Porque la ciudad ya no es solamente una evocación. La ciudad es un bloque de realidad inmersa en un inconsciente colectivo que por más que se esfuerce en soñarla, al final obtiene el mismo resultado una y otra vez: la vieja fotografía de una selva hecha de concreto, con o sin habitantes. Resultado que sólo puede brindar unos cuantos gramos más de confusión al intento de describir una ciudad y llevar el resultado a flote, pues el sueño forma parte ínfima de un espectro geométrico con tantos lados como pobladores tiene Bogotá.

Accidentes automovilísticos que provocan accidentes emocionales y parálisis del dique de la verdad, esbozos de inconformidad en niñas de ocho años, rabia en contra de las máquinas (del sistema), pasos clandestinos que solo pueden conducir al alcohol como punto de partida para paliar una existencia bastante sobornable al dolor, robos y pandillas que desprecian, por miedo, cualquier atisbo de comunicación con el más allá (el campo del no delito), ¿pero quién es inocente en estos días, bajo estas características y en medio de este apocalipsis?

Porque esta antología es un valioso documento de quienes vivimos estas corrientes temporales lamiendo la agria piel de la ciudad, que queda para que las futuras civilizaciones den cuenta del núcleo caníbal al que sometíamos nuestras existencias por obtener un pedazo de pan, un trozo de felicidad, un espacio para conciliar un sueño que muy pronto se volvió atroz.

==================================================

### ACCIÓN REQUERIDA
Edita el fragmento sobre la ciudad desde "Porque la ciudad" hasta "pobladores tiene Bogotá." y sustituye "concreto" por "cemento". No hace falta consultar las líneas.

### DATOS EN ESTUDIO
==================================================

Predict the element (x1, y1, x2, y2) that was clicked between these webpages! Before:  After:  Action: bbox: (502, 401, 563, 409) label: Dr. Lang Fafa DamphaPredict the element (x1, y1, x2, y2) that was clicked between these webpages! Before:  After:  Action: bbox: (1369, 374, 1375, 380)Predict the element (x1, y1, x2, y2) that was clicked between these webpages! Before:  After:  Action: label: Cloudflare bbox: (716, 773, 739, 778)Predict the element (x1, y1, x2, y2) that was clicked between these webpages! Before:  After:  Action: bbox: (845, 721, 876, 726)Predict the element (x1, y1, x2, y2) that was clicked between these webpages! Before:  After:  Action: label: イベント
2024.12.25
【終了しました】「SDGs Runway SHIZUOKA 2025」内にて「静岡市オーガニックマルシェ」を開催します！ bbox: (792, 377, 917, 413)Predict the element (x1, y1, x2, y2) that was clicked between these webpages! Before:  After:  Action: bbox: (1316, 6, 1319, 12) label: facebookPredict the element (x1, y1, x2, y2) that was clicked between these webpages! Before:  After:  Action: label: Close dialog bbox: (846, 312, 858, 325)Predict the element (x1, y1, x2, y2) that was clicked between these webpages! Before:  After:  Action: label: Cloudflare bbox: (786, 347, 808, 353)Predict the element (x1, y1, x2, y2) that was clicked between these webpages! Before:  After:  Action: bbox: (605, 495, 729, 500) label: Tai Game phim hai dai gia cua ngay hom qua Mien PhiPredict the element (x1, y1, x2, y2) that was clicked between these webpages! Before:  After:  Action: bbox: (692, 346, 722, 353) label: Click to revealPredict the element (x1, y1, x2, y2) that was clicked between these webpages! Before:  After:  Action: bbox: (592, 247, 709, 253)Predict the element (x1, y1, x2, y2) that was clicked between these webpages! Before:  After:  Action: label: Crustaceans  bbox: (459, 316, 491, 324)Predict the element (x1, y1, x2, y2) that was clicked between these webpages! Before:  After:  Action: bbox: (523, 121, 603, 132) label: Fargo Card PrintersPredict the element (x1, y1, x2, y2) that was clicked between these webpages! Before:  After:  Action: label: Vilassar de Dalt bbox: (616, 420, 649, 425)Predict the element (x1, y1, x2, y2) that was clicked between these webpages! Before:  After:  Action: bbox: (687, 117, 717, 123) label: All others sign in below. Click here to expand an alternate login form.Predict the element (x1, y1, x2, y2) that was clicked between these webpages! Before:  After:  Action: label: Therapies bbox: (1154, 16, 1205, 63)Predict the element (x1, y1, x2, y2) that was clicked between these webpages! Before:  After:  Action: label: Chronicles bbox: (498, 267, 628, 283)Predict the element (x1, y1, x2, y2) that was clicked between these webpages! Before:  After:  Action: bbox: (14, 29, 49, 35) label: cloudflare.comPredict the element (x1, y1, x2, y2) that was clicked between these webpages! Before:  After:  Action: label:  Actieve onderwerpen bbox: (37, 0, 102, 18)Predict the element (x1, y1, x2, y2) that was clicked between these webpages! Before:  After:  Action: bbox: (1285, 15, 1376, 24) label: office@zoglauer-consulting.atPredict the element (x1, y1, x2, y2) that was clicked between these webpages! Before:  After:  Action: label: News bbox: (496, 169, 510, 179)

==================================================

### RESPUESTA DEL EJERCICIO
Porque la ciudad ya no es solamente una evocación. La ciudad es un bloque de realidad inmersa en un inconsciente colectivo que por más que se esfuerce en soñarla, al final obtiene el mismo resultado una y otra vez: la vieja fotografía de una selva hecha de cemento, con o sin habitantes. Resultado que sólo puede brindar unos cuantos gramos más de confusión al intento de describir una ciudad y llevar el resultado a flote, pues el sueño forma parte ínfima de un espectro geométrico con tantos lados como pobladores tiene Bogotá.